„Jest coś lepszego niż perfekcja” – zdecydowanie się z tym zgadzam! Jak często zakładam złotą maskę, próbując stworzyć swój idealny wizerunek? Dla innych, ale i na własny użytek. A co jest ceną? Wyśrubowana poprzeczka, do której nie da się doskoczyć, zmęczenie, a na koniec frustracja i rozczarowanie. Mówię temu nie.
Dążenie do ideału na wszystkich płaszczyznach może być zabójcze. „Perfekcjonizm to pierwszy krok do depresji”, usłyszałam kiedyś. Jeżeli stawiam sobie cele, które w tym momencie są nierealne, to łatwo się zniechęcić i przestać podejmować jakiekolwiek próby ogarnięcia swojego życia. Nadmierna presja może się skończyć depresją, a przynajmniej stanem dużego przytłumienia.
Dlatego dziś wybieram to, co dla mnie najważniejsze, i to, co ważne.
Moje priorytety (kolejność nie przypadkowa, ale elastyczna)
Najważniejsze są dla mnie relacje z bliskimi i szukanie własnej równowagi, uczenie się łagodności dla siebie i dla innych.
Ważna jest dla mnie praca i czas na to, co lubię (czytanie, wyjazdy, odkrywanie tego, co nowe).
Ważne jest zdrowe jedzenie – teraz jest moment, gdy z powodów zdrowotnych musimy zwrócić większą uwagę na dietę, więc wysunęło się na początek listy priorytetów.
Ważna jest dla mnie edukacja i rozwój moich dzieci. Chcę, żeby w tym procesie były brane pod uwagę ich zdolności i trudności. Dlatego z wszystkimi za i przeciw podjęliśmy decyzję o edukowaniu ich w domu. Co bywa czasem obciążające, ale daje też radość i satysfakcję.
Ważna jest nasza przestrzeń, bo lepiej się czuję w porządku niż w bałaganie. Jednak jest poziom chaosu, który akceptuję, inaczej się po prostu nie da.
Ważny jest dla mnie świat, w jakim żyjemy. To, w jaki sposób się komunikujemy. To, jak dbamy o środowisko.
Ważne jest dla mnie, jak czuję się w swoim ciele. Teraz czuję, że jest go więcej, że jeszcze nie wróciło do siebie po ciąży. Chciałabym zadbać o swoją kondycję. A jednocześnie polubić siebie taką, jak jestem teraz.

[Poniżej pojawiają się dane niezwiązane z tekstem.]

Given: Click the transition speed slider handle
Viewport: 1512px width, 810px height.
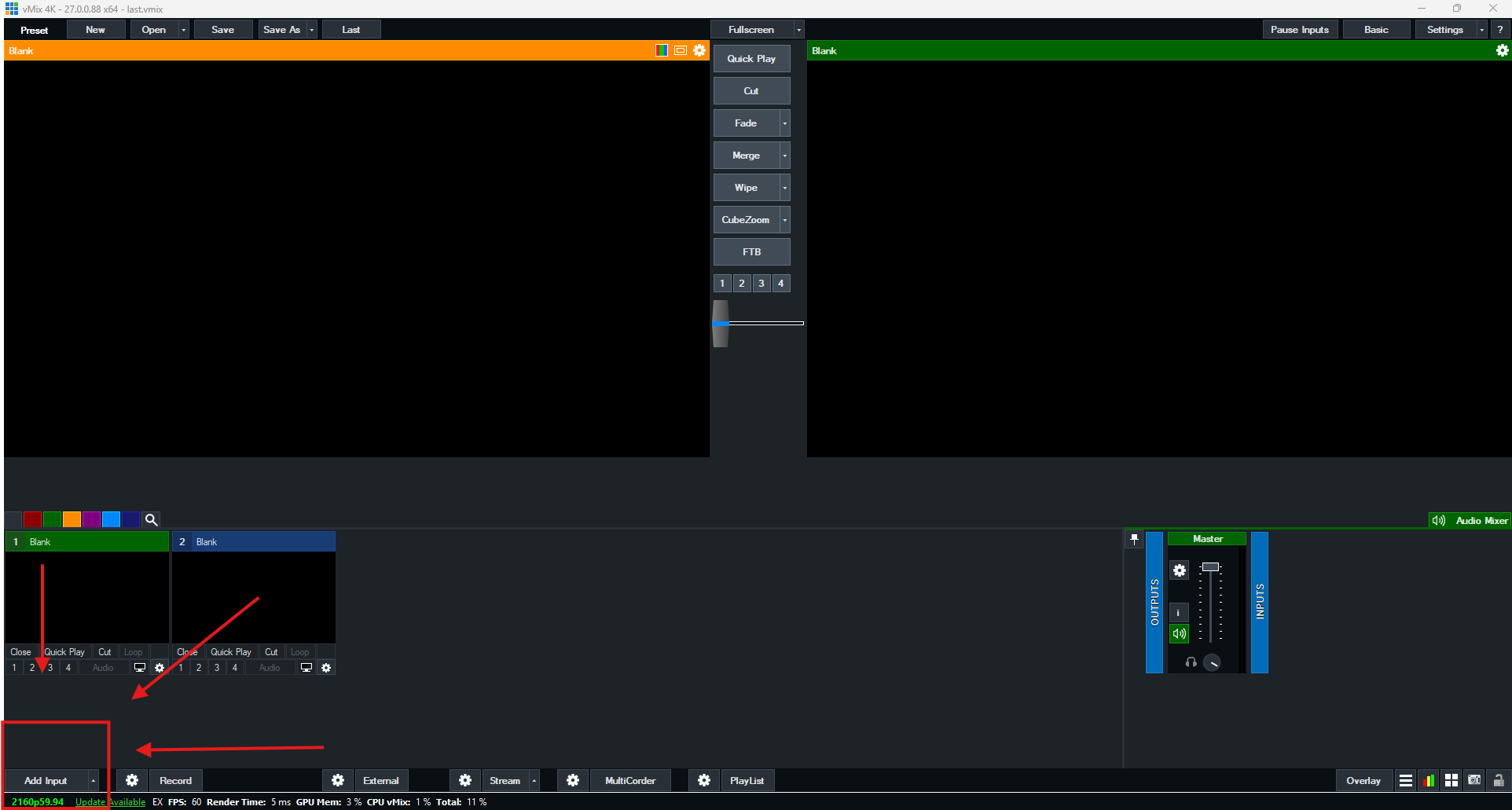Looking at the screenshot, I should [x=720, y=323].
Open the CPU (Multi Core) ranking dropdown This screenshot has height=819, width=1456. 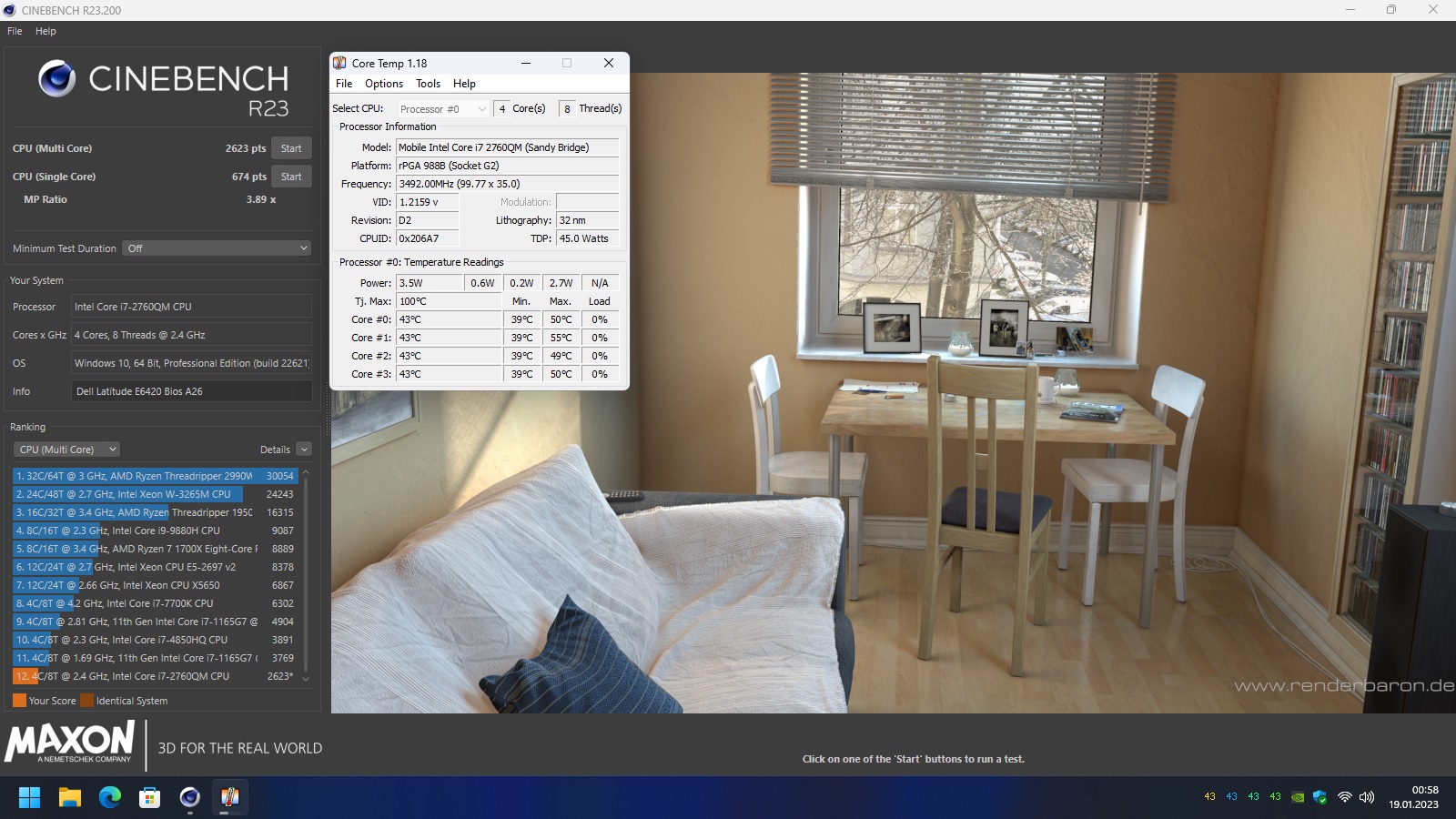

W żadnej z tych ważnych dla mnie spraw nie osiągnęłam perfekcji. Wielu rzeczy się uczę. Często popełniam błędy. Ale co najważniejsze: Umiem powiedzieć „przepraszam”. Potrafię prosić o pomoc (już całkiem często). I jestem bardzo wdzięczna za to, co mam, i że wciąż – jednak – mimo wszystko – powoli idę do przodu.
***
Mural autorstwa niemieckiego duetu artystów sygnujących swe prace wspólnie Herakut znajduje się we Frankfurcie nad Menem.